So we'll do some examples to show you how the substitution method works. So here's my first example I've got a system of equations, and I want to solve it using the substitution method. So my goal in the substitution method is first to rewrite one of the equations in the system to express a single variable in terms of everything else in the equation.

So I want to rewrite one of the equations with just either my x variable or my y variable by itself on one side of the equation, and everything else in the equation on the other side. And once I do that, then I can substitute the expression for my isolated variable into my other equation. And then I'll have an equation with only one variable in it, and I can solve that equation for that variable.

So when you are determining which variable you want to isolate in one of the equations, you could pick either variable in either equation. However, some variables are going to be harder than others to isolate. For example. In my first equation if I isolated the x variable, I would have to at some point divide by 2.

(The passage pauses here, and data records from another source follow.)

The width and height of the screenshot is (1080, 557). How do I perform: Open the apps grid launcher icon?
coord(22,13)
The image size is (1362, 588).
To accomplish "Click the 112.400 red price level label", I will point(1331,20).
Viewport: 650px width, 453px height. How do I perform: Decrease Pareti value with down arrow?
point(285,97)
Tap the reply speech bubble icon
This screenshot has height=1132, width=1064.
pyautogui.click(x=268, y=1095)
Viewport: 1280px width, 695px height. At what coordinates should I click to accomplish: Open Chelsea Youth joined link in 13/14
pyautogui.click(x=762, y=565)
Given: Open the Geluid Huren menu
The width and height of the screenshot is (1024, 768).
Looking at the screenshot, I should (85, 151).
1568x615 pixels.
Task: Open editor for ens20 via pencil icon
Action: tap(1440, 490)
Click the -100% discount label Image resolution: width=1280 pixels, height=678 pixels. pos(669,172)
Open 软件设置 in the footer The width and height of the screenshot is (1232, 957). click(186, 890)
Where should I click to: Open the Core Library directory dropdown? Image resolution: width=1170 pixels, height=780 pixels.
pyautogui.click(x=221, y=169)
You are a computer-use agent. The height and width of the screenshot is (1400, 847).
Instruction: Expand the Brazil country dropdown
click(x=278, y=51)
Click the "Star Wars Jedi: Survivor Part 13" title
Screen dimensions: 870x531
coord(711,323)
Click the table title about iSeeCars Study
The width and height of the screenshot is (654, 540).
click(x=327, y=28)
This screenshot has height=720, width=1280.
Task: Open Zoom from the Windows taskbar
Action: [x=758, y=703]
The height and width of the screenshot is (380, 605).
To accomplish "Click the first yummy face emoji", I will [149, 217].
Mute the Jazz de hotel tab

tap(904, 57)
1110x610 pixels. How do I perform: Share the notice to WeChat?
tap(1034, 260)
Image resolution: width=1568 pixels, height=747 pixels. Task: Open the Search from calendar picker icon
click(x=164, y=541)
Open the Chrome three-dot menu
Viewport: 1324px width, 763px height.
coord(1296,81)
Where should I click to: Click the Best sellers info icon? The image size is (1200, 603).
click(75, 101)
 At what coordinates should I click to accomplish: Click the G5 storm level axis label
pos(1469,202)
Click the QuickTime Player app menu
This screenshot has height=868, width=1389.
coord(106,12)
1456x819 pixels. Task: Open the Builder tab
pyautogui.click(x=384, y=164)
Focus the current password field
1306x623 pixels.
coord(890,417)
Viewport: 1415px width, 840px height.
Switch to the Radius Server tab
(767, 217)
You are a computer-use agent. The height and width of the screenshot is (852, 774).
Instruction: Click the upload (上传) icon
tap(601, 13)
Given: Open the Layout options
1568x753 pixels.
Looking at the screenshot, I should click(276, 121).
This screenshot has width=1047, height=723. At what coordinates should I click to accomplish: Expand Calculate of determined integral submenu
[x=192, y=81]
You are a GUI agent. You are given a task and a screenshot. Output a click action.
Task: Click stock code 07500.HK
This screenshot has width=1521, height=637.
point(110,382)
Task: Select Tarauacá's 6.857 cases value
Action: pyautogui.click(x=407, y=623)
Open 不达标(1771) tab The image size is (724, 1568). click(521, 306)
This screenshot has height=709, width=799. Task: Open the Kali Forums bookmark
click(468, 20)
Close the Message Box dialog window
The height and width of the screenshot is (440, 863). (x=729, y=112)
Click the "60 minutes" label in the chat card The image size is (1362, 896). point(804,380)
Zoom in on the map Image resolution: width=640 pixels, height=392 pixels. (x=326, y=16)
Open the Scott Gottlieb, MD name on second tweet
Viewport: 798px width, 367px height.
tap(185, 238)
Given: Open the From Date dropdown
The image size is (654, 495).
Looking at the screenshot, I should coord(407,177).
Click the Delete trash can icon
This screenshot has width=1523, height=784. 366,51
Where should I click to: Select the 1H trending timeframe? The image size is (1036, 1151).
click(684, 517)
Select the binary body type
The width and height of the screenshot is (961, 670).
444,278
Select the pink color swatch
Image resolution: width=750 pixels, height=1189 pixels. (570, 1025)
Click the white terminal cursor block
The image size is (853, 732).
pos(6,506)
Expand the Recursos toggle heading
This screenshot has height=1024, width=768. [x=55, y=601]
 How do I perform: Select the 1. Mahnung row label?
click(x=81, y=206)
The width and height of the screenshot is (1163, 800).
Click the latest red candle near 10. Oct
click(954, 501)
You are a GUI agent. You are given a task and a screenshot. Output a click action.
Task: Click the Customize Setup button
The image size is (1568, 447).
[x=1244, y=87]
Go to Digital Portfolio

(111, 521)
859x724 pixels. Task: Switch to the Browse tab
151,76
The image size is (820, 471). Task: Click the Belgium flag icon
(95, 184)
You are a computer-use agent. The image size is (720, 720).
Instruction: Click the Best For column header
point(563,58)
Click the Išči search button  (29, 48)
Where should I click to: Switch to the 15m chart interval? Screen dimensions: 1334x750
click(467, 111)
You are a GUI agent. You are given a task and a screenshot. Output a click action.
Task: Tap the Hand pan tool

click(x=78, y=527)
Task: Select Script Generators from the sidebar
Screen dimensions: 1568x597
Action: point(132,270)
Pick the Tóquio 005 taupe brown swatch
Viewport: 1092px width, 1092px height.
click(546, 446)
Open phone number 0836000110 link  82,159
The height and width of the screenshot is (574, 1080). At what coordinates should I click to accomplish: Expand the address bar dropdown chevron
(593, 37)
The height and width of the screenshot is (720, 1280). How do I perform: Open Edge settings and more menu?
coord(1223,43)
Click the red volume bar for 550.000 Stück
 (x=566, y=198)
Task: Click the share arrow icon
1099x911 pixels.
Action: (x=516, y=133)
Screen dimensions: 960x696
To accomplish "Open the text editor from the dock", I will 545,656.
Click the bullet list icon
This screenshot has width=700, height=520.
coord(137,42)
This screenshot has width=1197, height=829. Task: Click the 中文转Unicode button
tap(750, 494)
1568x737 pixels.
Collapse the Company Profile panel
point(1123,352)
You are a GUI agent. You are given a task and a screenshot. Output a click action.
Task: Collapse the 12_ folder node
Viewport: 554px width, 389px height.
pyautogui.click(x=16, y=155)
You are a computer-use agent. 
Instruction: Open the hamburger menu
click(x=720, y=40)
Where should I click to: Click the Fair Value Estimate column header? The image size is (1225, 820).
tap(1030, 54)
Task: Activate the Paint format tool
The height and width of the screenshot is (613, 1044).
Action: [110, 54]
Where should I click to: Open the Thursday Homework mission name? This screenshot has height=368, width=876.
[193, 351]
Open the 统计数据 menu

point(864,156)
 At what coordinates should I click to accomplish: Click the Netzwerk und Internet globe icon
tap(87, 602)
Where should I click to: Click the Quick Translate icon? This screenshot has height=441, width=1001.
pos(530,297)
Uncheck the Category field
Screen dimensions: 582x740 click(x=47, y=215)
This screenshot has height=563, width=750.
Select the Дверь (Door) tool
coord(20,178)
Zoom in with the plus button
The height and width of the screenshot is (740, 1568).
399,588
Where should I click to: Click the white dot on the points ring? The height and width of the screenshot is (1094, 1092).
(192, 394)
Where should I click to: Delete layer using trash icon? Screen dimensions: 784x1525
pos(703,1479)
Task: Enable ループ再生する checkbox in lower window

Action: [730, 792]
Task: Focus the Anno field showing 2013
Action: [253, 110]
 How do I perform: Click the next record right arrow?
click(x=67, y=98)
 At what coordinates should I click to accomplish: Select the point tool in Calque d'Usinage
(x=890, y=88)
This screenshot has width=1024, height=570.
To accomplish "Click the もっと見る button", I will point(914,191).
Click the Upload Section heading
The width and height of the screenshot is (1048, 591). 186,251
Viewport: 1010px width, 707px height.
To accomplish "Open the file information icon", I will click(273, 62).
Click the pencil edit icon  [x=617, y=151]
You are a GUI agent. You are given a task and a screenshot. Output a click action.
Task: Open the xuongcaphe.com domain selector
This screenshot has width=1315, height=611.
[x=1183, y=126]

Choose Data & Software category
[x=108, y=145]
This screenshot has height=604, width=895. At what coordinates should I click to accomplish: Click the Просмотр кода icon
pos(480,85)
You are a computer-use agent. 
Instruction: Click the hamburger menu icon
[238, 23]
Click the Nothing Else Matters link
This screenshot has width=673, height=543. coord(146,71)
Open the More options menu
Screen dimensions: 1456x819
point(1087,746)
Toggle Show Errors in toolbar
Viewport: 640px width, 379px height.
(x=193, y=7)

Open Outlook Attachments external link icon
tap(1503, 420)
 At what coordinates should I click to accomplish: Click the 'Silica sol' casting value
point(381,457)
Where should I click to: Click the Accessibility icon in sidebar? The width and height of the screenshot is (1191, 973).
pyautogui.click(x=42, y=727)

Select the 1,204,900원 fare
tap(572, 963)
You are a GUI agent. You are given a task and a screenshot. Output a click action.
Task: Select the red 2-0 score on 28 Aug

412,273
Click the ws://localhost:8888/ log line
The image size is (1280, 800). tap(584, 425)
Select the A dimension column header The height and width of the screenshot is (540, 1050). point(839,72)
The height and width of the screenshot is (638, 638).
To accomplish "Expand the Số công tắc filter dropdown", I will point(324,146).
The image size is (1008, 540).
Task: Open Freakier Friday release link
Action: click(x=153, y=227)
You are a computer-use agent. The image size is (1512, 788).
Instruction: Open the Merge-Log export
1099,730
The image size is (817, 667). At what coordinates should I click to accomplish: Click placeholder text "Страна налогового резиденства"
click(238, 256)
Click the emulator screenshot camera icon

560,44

And in this equation to isolate my y variable, I would have to at some point divide by 3. And here I would have to cancel out my negative in front. And so when you're picking which variable to isolate, a variable that has no coefficient in front of it, such as this variable y in my first equation, is always going to be the best choice. It's going to be the easiest to isolate.

So I'm going to go ahead and isolate the y variable in this equation. And so this equation, to do that I'm going to subtract 2x from both sides, which will leave my y variable by itself. And so it will become y is equal to 8 minus 2x. So now that I have an equation with just my y variable by itself, I can substitute the expression that is equal to y into my second equation in the system.

So all of this that is equal to y I'm going to substitute into this equation for y. So then the equation that I want to solve is going to become negative x plus 3, and then in parentheses I'm going to put my entire expression for y, 8 minus 2x, instead of my y variable. And that's equal to negative 11. So now I can simplify this equation and then solve it for x. Because I only have one variable now that I need to solve for.

So I'm going to start by distributing 3 times 8 is 24, and 3 times negative 2x will give me negative 6x. I'll bring down my other terms. Now I can combine these two terms together, and negative x and a negative 6x, is going to give me negative 7x plus 24 equals negative 11. Then I'm going to cancel out the 24 by subtracting. Here I will cancel. I'm left with negative 7x is equal to a negative 35. And dividing both sides by negative 7, I find that my x variable is going to be equal to 5.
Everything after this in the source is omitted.